Cloud as a Government Enabler
In fact, research indicates many government IT departments are migrating to the cloud—and not just one cloud. As the technology required to utilize multiple clouds and create truly elastic, responsive digital services continues to evolve, Forrester Consulting has found that in three years, on average, government agencies will operate applications in six different clouds. That’s double what the average government IT operation uses today, according to Forrester.
At RailTel Corp. of India, early adoption of cloud was critical to maintaining operations when the pandemic struck. The country’s Digital India initiative, launched by the government in 2015, aims to reinvent service to citizens through an improved, cloud-first infrastructure. Eight months before COVID-19, the RailTel agency had already migrated to the cloud and modernized its infrastructure, which turned out to be critical in a country where work-from-home was largely unheard of.
“COVID-19 was unprecedented,” explained C.K. Prasad to VMworld 2020 attendees. “In India, more so in the Government sector there’s no concept of work-from-home, actually. But we started the digital transformation journey some time ago…so we were able to scale quite fast.”
As India went into lockdown early in the pandemic, RailTel created 20,000 VPN accounts in 48 hours to enable remote work. Staff unaccustomed to operating anywhere but in an office—help desk employees, network and security operations center workers—were suddenly empowered to continue remotely. And like other agencies and organizations, RailTel rolled out Internet-based video collaboration services for its Telepresence customers, to support its own operations, and its mission of supplying telecom services.
“In two months, post-lock down, we delivered close to 1 million people – minutes of video conferencing and online meeting with our customers including [government] ministers,” Prasad said.

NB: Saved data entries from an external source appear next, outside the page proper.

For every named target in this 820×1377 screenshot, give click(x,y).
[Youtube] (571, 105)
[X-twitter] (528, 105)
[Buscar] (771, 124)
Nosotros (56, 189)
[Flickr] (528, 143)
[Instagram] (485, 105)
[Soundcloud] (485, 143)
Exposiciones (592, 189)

A Foundational Platform for Digital Government
When the world emerges from the shadow of COVID-19, digital transformation will have played a vital role in government continuity of operations and citizen service. It will also provide the basis for the new normal society longs to achieve.
“Many governments have recognized that a new recovery point is required and that the pandemic is driving the need to establish a new normal operating model,” said VMware’s Pete Romano. “Now is the time for change…with an acceleration of consumption-based services, an expansion of citizen-centric experiences through modern application development, continued productivity improvement with enhanced collaboration and the integration of artificial intelligence, and security that’s intrinsic or built-into architectures.”

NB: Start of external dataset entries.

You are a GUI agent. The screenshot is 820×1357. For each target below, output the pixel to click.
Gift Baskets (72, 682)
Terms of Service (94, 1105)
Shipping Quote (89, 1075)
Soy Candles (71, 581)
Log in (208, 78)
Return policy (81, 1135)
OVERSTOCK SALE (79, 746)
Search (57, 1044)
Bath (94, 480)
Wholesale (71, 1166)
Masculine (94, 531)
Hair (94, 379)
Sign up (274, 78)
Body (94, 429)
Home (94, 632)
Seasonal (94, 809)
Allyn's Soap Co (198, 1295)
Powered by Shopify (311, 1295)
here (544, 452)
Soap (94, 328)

For its part, Romano explained, VMware helps governments:
- Modernize existing systems through resilient IT.
- Manage hybrid cloud environments with transparency and ease-of-movement.
- Improve outcomes by empowering government employees and citizens with simplified, secure access to traditional and modernized applications while protecting data.

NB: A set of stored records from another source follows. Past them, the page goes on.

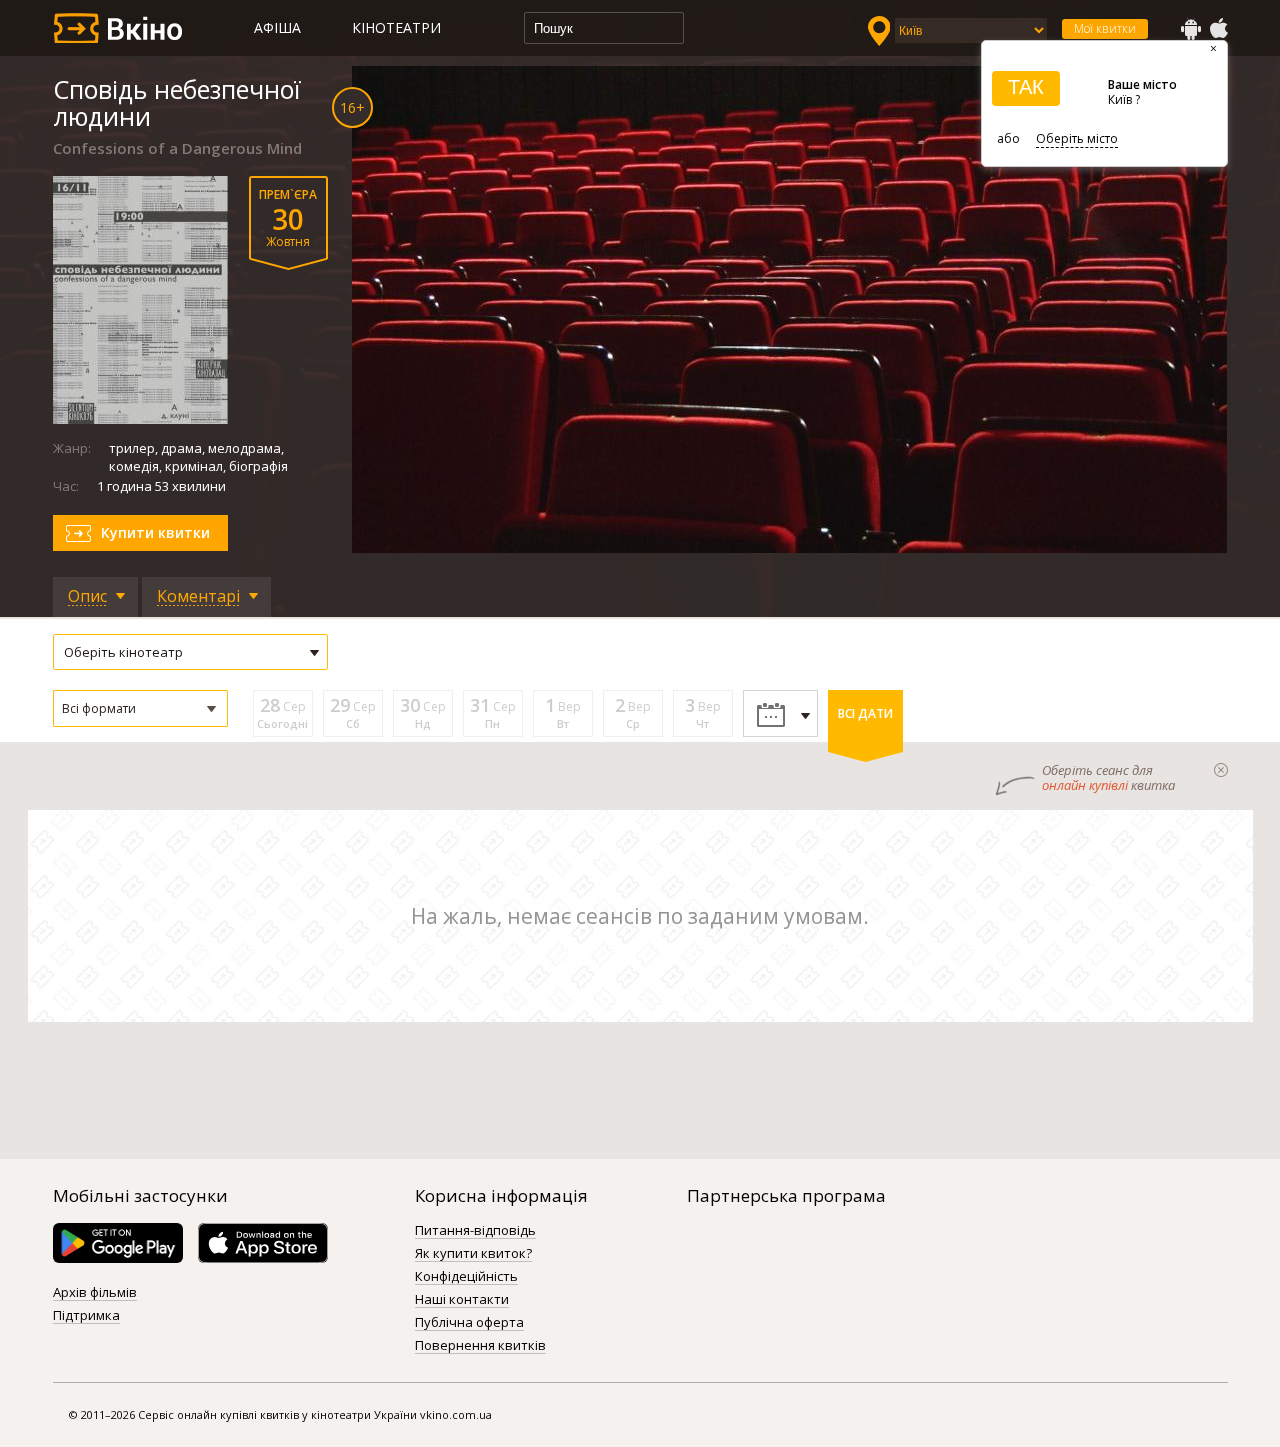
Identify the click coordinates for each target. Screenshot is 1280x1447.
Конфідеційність (466, 1277)
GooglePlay (1191, 29)
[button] (140, 708)
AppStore (1218, 29)
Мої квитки (1105, 28)
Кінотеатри (396, 27)
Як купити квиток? (473, 1254)
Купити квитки (155, 532)
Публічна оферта (469, 1323)
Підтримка (86, 1316)
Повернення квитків (480, 1346)
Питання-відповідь (475, 1231)
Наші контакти (462, 1300)
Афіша (277, 27)
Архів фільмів (95, 1293)
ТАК (1026, 87)
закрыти (1221, 770)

“As organizations embrace today’s challenges, everyone needs to recognize complexity will increase,” he said. “Accelerated use of multiple clouds by governments is not a future state but is here today.”
With enterprise technology in place to support transformation, government agencies will be in position to address the next challenge.
“Cloud providers will evolve, and services will change,” said VMware’s Romano, “however, the foundational platform for digital government should be consistent.”